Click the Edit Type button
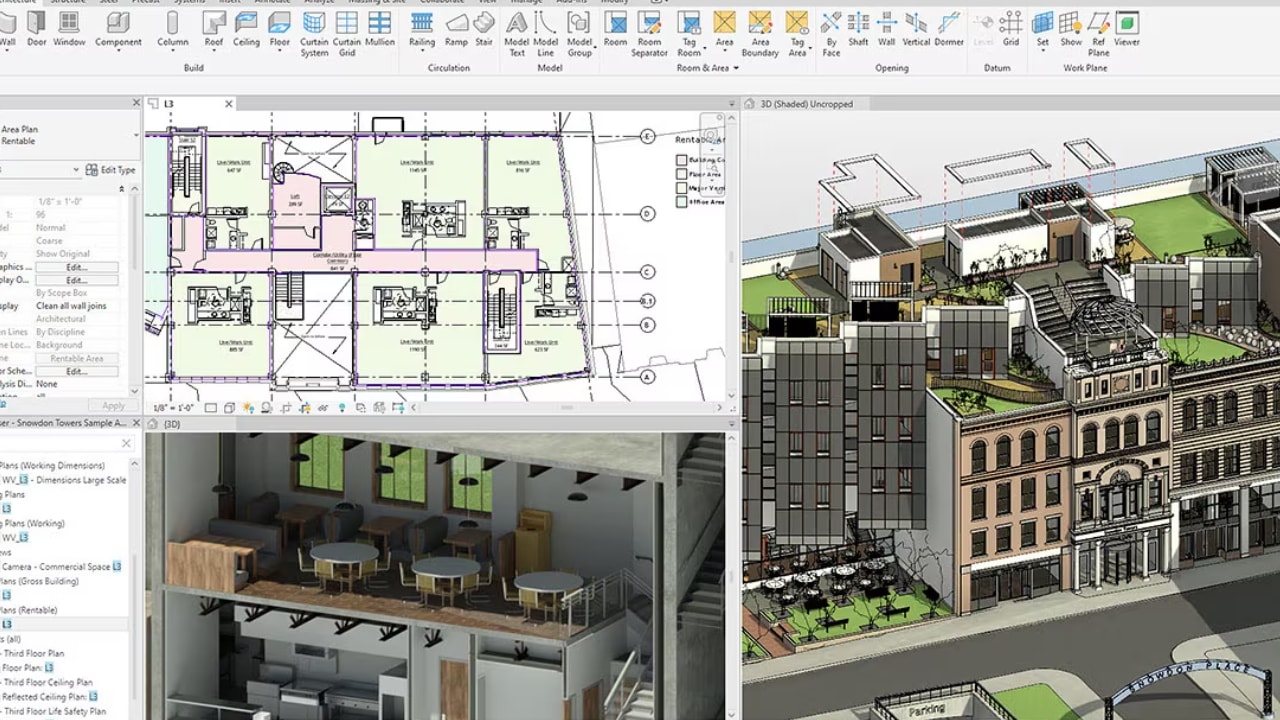Viewport: 1280px width, 720px height. [113, 169]
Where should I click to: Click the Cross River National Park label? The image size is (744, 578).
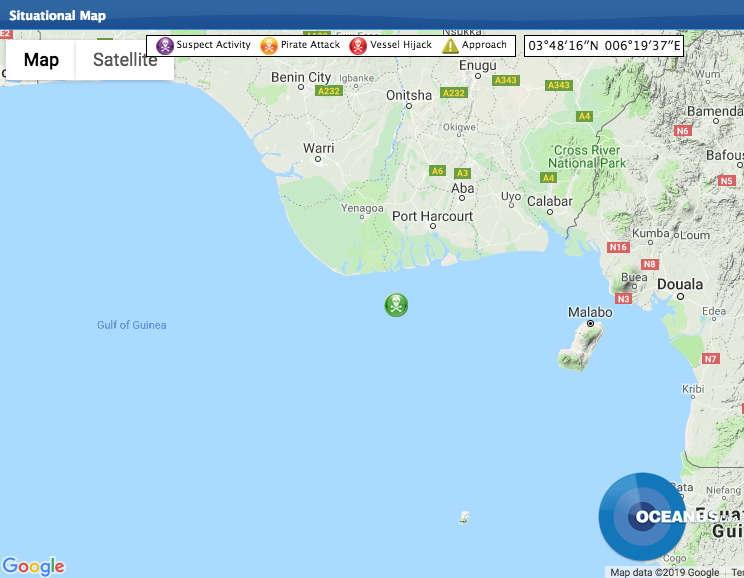(589, 157)
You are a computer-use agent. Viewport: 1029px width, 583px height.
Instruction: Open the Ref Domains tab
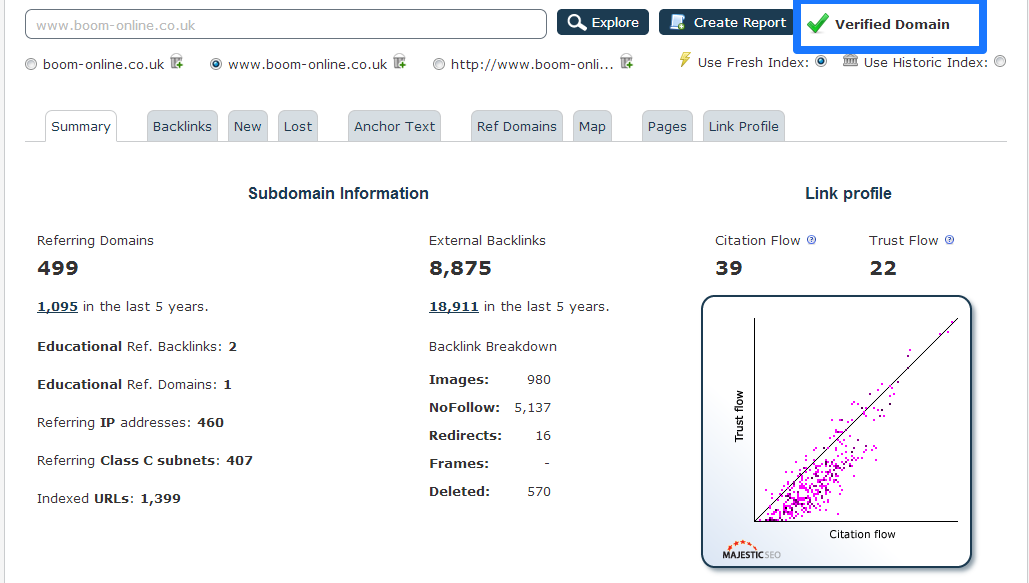click(x=516, y=126)
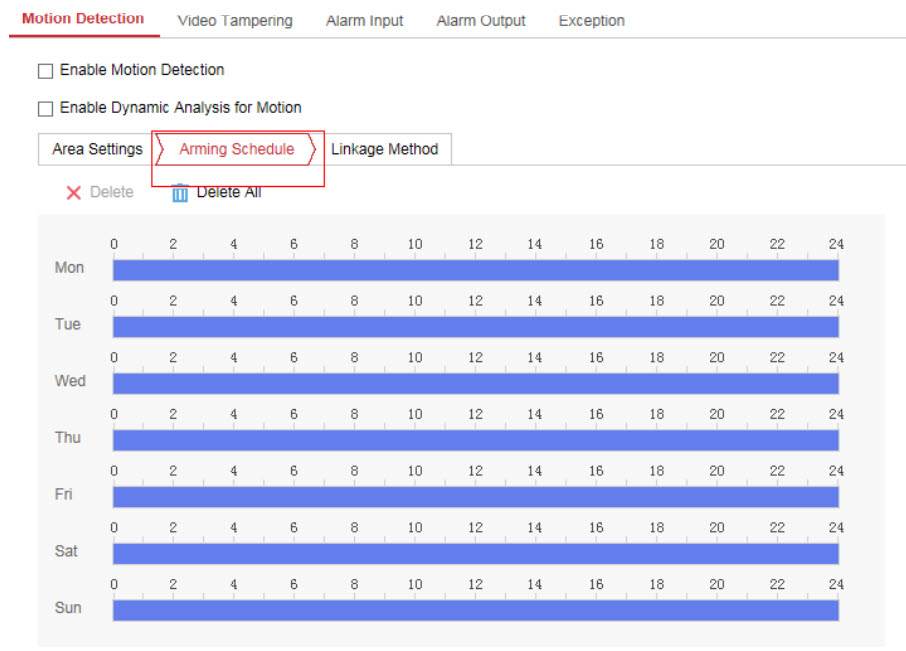
Task: Enable Motion Detection checkbox
Action: coord(45,71)
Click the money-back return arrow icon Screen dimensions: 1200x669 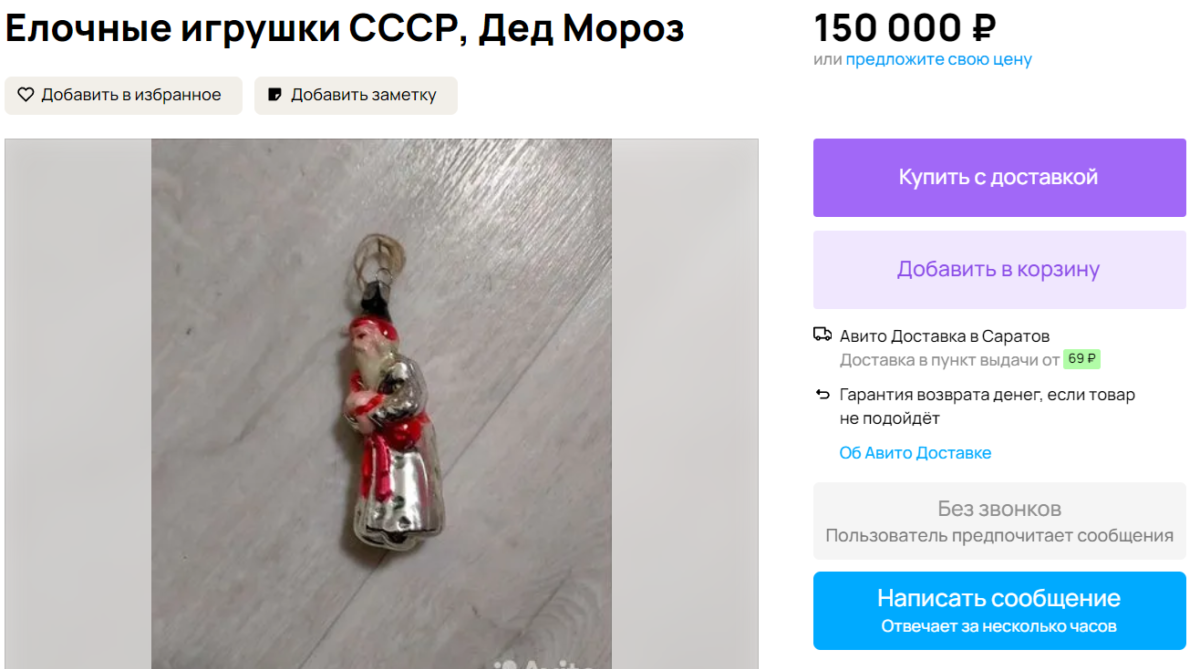[x=822, y=395]
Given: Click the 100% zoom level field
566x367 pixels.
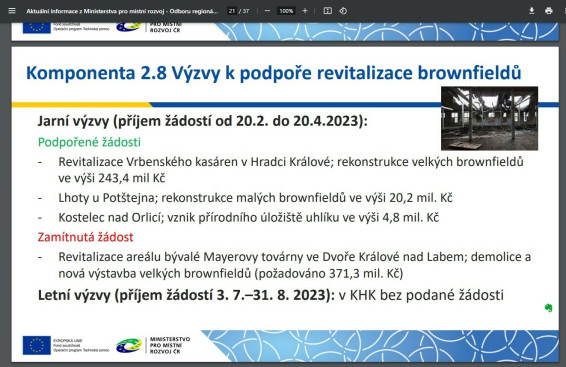Looking at the screenshot, I should (286, 11).
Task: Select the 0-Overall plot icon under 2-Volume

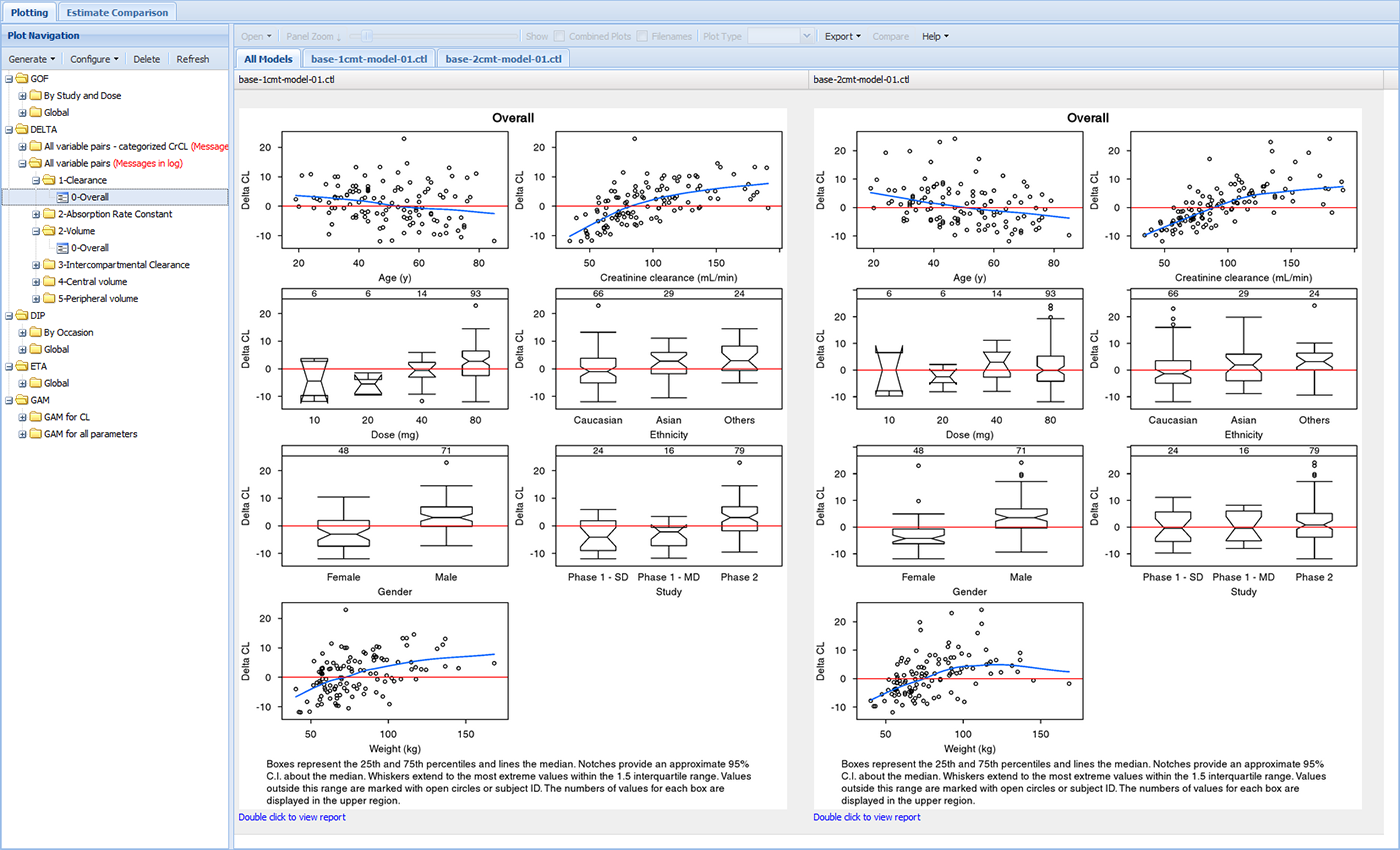Action: tap(62, 247)
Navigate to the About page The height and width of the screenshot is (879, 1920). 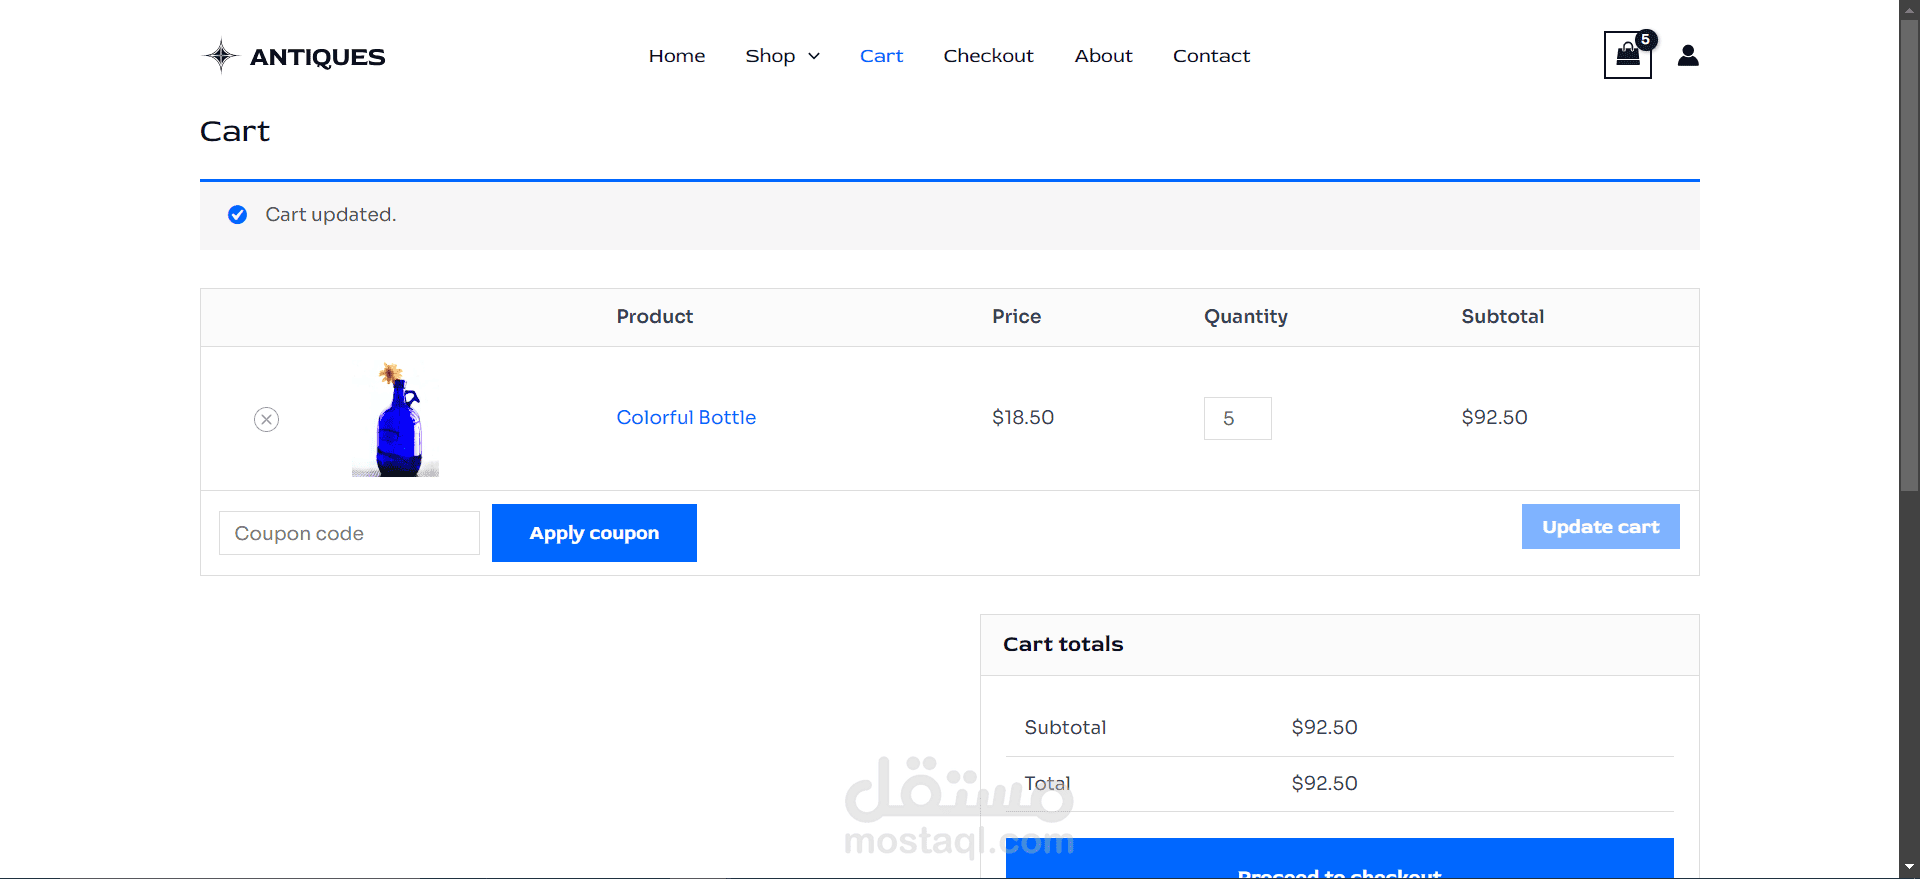coord(1103,56)
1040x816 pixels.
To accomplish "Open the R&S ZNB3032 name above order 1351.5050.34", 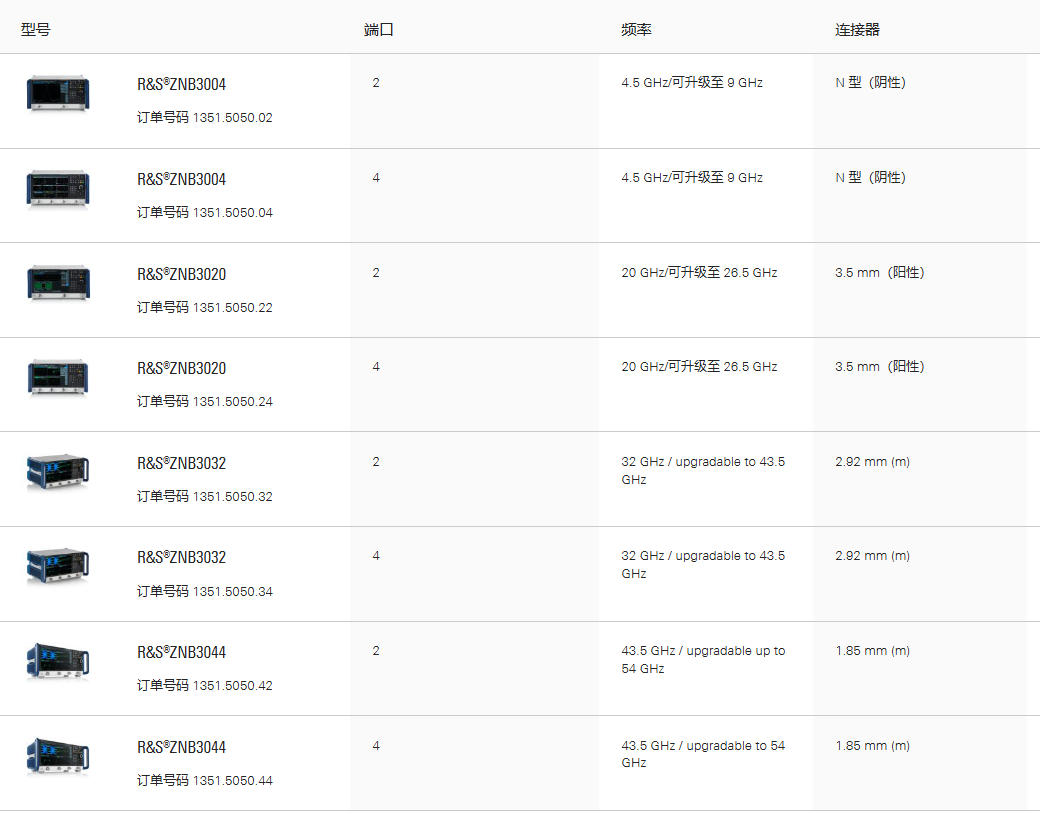I will pyautogui.click(x=181, y=558).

#### [PROBLEM DESCRIPTION]
The line containing "You are a computer-use" marks the end: transcribe every line from the start of the listing up to and including it, minus the pictures.

#### [OUTPUT OF THE EXERCISE]
Click the Edit Type button
Viewport: 1280px width, 720px height. [113, 169]
Where should I click to: Click the Cross River National Park label? The image size is (744, 578).
(589, 157)
You are a computer-use agent. Viewport: 1029px width, 583px height.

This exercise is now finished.